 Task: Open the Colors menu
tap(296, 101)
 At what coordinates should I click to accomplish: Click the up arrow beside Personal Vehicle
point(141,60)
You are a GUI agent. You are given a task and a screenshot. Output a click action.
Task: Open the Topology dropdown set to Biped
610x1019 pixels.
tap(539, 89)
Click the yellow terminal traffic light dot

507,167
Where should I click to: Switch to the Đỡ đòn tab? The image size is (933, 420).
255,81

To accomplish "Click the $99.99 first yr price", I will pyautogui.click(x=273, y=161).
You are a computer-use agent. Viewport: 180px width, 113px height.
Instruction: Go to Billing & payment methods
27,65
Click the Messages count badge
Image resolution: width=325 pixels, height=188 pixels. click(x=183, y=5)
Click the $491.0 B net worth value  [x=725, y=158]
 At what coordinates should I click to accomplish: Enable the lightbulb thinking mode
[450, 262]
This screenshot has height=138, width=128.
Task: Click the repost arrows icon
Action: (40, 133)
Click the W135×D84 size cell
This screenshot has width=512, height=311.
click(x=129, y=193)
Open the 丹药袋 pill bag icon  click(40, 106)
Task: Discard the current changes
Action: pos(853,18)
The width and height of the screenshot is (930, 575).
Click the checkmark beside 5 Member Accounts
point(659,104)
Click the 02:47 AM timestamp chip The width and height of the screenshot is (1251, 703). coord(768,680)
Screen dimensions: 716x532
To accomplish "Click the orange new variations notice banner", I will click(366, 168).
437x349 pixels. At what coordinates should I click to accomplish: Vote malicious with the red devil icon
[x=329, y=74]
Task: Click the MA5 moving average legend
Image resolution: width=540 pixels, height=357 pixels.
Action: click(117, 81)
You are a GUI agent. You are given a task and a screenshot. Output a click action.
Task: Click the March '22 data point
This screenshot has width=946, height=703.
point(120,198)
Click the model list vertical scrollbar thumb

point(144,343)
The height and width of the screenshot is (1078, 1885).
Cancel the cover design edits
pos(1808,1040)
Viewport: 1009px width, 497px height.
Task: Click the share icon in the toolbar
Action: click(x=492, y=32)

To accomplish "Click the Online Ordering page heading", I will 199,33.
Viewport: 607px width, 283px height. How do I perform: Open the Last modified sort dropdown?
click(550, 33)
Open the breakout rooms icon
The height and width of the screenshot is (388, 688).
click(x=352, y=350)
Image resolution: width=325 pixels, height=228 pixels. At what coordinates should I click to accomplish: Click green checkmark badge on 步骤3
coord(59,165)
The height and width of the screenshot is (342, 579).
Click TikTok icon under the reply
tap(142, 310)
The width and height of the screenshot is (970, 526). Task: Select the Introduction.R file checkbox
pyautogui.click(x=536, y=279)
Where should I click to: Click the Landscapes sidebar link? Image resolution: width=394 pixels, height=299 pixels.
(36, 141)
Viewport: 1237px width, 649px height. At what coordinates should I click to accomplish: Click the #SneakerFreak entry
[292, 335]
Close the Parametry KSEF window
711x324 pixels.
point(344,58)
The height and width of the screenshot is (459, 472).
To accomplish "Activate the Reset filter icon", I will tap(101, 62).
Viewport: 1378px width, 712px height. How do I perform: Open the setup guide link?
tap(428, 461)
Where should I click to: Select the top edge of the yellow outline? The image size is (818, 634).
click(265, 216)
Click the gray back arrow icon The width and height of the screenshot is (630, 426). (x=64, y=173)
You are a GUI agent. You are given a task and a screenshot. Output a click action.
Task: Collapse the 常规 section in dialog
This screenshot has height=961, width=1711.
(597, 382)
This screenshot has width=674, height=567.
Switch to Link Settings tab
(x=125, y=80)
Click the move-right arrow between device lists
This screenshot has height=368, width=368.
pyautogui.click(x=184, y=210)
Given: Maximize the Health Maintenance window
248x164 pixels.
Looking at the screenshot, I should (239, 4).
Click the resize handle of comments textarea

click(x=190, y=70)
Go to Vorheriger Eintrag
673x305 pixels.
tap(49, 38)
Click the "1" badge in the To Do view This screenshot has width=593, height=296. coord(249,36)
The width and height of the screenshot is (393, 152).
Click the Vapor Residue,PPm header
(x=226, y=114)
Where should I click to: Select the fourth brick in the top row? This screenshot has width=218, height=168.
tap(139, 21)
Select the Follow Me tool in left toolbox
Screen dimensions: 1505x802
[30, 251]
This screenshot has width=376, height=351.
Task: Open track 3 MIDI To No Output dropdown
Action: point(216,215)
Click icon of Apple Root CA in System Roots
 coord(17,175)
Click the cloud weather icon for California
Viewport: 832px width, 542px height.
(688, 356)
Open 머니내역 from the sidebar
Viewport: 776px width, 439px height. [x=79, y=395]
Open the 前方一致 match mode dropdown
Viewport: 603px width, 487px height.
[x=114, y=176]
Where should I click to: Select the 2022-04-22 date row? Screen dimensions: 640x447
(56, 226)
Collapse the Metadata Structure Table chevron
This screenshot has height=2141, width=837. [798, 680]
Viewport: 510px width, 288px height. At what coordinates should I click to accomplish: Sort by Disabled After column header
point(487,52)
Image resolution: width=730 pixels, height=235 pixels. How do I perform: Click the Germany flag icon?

____

Repeat the records exactly, from the line containing "Open 머니내역 from the sidebar" down through the end of the records.

» WRITTEN SOLUTION:
Open 머니내역 from the sidebar
Viewport: 776px width, 439px height. [x=79, y=395]
Open the 前方一致 match mode dropdown
Viewport: 603px width, 487px height.
[x=114, y=176]
Where should I click to: Select the 2022-04-22 date row? Screen dimensions: 640x447
(56, 226)
Collapse the Metadata Structure Table chevron
This screenshot has height=2141, width=837. [798, 680]
Viewport: 510px width, 288px height. At what coordinates should I click to accomplish: Sort by Disabled After column header
point(487,52)
Image resolution: width=730 pixels, height=235 pixels. How do I perform: Click the Germany flag icon?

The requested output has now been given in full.